▶ ACTIVITY:
Answer with one number only: the count of lines below that hold the word "blue".

[Items from a dataset]
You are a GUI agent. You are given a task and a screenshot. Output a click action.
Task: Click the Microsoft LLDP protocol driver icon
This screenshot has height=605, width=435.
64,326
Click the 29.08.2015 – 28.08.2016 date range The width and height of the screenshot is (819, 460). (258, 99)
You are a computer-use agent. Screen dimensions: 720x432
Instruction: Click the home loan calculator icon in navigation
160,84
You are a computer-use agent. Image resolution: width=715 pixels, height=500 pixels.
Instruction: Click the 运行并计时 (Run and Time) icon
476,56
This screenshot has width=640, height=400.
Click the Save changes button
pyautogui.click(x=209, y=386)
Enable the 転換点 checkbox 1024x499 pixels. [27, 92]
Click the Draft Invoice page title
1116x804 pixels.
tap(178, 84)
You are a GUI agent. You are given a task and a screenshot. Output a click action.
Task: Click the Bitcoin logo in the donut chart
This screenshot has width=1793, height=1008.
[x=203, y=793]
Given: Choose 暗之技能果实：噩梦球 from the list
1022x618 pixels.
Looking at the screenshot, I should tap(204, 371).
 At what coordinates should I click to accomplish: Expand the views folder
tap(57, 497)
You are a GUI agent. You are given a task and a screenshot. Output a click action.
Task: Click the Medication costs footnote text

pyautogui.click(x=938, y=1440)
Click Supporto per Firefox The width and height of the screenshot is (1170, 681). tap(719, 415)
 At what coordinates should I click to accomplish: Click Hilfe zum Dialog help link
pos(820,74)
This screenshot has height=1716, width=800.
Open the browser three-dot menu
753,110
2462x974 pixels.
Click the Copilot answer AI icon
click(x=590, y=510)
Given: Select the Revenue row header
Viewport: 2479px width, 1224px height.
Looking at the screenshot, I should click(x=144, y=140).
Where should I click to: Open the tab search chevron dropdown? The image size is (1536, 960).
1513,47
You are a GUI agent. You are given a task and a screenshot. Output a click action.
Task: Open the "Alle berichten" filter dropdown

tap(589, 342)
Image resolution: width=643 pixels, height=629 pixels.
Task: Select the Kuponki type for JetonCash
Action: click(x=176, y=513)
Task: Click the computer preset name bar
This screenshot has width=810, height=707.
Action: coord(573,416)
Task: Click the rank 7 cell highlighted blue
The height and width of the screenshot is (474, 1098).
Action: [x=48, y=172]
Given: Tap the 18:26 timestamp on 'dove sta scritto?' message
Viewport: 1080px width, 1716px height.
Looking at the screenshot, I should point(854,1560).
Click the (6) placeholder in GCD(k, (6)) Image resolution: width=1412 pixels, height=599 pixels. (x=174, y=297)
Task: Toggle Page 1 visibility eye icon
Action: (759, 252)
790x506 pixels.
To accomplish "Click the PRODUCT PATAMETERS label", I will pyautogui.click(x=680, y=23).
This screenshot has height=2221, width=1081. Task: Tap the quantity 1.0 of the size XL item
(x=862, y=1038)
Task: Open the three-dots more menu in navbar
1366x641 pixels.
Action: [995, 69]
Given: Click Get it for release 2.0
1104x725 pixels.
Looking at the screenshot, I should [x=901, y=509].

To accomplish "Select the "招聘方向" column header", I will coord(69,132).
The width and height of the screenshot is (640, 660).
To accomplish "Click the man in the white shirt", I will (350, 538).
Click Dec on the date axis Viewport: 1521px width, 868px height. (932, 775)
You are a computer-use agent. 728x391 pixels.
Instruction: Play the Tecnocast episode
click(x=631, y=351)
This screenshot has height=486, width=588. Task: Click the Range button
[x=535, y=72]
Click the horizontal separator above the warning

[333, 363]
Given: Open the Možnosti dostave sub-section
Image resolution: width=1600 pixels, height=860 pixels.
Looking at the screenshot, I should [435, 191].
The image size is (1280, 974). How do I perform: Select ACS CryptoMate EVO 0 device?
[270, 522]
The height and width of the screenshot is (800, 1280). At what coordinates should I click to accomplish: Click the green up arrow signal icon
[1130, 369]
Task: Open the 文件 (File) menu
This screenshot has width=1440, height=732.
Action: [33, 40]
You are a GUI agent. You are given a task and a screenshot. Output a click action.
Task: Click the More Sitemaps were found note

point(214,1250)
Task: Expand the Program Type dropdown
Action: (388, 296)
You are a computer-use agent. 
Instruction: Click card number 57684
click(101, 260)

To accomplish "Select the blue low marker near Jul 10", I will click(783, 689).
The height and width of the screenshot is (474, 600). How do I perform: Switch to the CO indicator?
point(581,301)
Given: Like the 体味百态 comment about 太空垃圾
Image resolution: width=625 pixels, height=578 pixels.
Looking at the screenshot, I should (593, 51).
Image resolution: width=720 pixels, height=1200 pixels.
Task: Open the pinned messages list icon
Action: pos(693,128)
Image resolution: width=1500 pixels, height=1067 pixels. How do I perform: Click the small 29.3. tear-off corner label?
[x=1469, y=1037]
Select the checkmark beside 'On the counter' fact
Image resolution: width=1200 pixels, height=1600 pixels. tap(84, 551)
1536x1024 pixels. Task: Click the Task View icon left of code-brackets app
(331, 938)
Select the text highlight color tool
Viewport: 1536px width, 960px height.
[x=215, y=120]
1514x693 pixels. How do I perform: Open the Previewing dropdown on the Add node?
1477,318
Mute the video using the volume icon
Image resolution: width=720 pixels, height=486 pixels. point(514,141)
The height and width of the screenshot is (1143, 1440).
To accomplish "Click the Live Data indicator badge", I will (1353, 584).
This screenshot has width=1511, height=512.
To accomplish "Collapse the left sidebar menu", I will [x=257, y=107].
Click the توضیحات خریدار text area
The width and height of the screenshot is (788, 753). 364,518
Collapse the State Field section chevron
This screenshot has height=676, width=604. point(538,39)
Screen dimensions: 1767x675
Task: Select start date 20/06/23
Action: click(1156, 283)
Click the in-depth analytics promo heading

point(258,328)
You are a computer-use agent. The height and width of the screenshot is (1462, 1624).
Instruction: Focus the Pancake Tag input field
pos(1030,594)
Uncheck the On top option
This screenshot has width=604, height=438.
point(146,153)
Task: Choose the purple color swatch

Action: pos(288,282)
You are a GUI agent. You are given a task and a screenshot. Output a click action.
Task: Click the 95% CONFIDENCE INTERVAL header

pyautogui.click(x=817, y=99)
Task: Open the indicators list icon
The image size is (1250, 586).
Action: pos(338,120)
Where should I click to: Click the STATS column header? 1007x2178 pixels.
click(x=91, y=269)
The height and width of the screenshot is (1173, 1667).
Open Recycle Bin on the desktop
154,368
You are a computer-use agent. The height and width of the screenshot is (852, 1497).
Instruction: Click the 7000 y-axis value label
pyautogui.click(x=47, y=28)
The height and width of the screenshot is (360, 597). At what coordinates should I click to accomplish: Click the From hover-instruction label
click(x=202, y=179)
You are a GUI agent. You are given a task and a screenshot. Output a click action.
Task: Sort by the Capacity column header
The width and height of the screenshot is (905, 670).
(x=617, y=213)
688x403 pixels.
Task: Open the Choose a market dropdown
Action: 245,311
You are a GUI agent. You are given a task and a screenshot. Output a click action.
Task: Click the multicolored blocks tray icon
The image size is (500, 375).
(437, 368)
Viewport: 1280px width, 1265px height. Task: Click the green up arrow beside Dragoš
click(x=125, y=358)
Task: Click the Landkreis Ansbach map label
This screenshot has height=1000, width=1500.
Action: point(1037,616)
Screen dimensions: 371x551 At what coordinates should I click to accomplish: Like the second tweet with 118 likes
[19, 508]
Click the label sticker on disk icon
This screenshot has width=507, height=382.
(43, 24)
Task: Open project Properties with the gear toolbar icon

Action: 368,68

▶ RESPONSE FOR THIS EXERCISE:
2